■ **ASSIGNMENT**
The required answer is every line of the data containing the word "agent".

■ **RECORDS FOR THIS EXERCISE**
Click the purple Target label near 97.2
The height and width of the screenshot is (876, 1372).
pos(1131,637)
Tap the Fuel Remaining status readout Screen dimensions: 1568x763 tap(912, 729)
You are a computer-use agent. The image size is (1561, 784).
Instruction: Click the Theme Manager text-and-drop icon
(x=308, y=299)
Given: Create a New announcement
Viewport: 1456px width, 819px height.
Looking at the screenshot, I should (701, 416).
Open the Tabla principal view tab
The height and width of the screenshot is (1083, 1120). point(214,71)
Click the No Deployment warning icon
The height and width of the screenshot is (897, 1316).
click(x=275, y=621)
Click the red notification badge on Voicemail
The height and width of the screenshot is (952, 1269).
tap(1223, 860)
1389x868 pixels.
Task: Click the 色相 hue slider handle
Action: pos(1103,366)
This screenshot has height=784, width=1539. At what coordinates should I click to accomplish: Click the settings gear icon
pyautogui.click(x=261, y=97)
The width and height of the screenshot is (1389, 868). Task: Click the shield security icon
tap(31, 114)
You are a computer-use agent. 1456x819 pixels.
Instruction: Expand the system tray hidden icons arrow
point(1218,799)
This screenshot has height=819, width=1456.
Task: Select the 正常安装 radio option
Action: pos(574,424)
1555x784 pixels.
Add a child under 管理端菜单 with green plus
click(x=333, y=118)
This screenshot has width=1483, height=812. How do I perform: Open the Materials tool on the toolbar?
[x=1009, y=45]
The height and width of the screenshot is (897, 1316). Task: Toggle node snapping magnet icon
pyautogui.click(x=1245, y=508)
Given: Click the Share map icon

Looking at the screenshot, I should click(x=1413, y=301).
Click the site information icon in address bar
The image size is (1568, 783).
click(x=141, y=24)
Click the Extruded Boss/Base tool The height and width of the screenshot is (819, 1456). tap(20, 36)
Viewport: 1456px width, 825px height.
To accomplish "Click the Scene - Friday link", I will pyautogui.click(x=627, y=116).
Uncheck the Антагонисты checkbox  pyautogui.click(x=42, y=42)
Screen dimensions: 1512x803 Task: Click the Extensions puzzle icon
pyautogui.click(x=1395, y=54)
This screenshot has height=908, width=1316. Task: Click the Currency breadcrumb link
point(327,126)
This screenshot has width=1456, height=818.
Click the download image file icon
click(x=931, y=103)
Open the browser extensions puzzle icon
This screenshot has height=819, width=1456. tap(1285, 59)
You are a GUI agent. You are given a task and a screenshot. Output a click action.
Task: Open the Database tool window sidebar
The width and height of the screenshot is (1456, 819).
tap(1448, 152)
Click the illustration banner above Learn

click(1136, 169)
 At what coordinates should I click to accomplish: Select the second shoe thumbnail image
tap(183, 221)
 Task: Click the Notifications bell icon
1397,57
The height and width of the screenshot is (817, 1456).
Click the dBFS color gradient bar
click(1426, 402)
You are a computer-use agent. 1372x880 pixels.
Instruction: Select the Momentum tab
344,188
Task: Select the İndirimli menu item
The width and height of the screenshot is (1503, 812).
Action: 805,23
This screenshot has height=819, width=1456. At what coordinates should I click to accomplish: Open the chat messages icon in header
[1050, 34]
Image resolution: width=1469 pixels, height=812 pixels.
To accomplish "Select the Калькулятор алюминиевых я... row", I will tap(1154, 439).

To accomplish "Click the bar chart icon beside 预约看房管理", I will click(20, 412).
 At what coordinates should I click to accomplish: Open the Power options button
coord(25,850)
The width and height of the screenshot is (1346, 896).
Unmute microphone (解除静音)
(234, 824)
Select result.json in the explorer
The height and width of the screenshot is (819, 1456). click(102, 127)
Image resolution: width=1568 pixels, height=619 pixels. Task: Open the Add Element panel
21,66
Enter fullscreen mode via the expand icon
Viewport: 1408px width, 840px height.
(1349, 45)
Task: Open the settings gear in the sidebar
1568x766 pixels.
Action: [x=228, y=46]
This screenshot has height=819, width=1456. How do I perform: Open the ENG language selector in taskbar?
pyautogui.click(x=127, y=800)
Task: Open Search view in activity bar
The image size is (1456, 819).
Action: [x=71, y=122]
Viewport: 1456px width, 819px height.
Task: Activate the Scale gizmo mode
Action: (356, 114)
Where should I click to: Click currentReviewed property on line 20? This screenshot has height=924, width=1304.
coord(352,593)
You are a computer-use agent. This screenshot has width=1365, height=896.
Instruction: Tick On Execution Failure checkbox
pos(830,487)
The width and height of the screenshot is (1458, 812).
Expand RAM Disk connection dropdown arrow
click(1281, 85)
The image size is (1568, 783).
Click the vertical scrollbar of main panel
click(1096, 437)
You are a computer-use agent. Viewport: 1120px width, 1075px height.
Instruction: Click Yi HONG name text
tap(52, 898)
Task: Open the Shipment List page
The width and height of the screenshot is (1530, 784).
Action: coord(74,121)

■ **OUTPUT BELOW**
You are a computer-use agent. The image size is (1561, 784).
You are a computer-use agent. 1456x819 pixels.
You are a GUI agent. You are given a task and a screenshot. Output a click action.
You are a computer-use agent. 1372x880 pixels.
You are a computer-use agent. This screenshot has width=1365, height=896.
You are a computer-use agent. Viewport: 1120px width, 1075px height.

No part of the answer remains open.